Neuropeptide Y (NPY) plays an important role in pain modulation at different levels in the central nervous system. In the brain, NPY and NPY receptors distribute abundantly in the arcuate nucleus of hypothalamus (ARC), a structure involved in pain processing. The present study was undertaken to investigate the role of NPY in nociceptive modulation in the ARC of intact rats and rats with carrageenan-induced inflammation. Intra-ARC administration of NPY induced dose-dependent increases in hindpaw withdrawal latencies (HWLs) to thermal and mechanical stimulation in intact rats, which was attenuated by the Y1 receptor antagonist NPY28-36. Intra-ARC administration of NPY also induced dose-dependent increases in HWLs to noxious stimulation in rats with inflammation.
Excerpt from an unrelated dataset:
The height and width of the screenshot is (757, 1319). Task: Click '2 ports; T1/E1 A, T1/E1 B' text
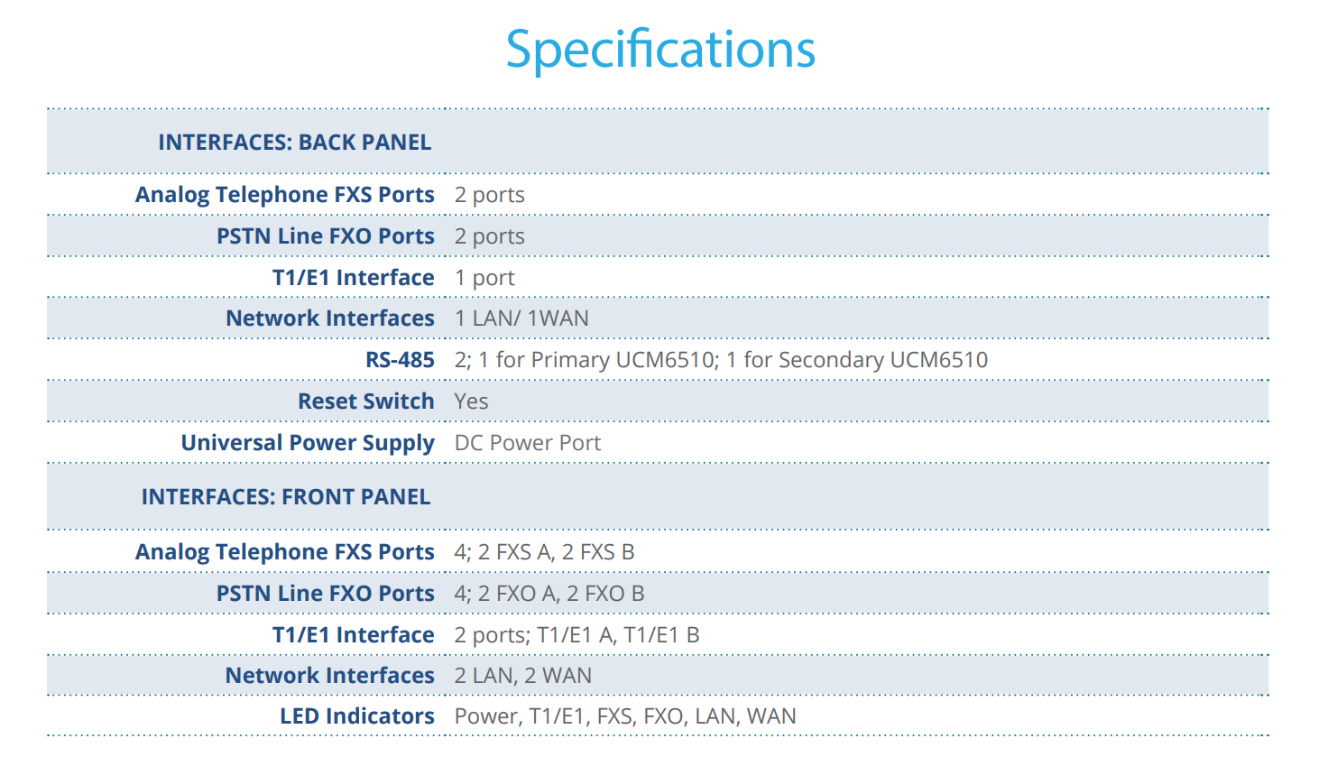[577, 635]
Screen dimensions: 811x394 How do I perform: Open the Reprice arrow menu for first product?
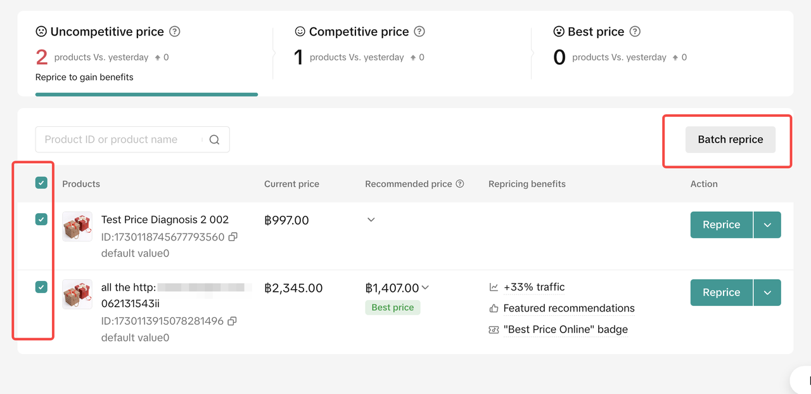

Furthermore, intra-ARC injection of either the antiserum against NPY or NPY28-36 induced decreases in HWLs in rats with inflammation, while both of them produced no effects in intact ones. Additionally, there were marked increases of Y1 receptor in the bilateral ARC of rats with inflammation tested by immunohistochemistry, while no significant changes of NPY were observed, implicating that the increased Y1 receptor has an important effect in the NPY-induced antinociception. We also found that intra-ARC injection of Y2 receptor agonist NPY3-36 produced no significant antinociception in either intact rats or rats with inflammation. Together, we demonstrate that NPY exerts an antinociceptive effect in the ARC of intact rats and rats with inflammation. Both Y1 receptor and endogenous released NPY in the ARC are involved in the nociceptive modulation during inflammation.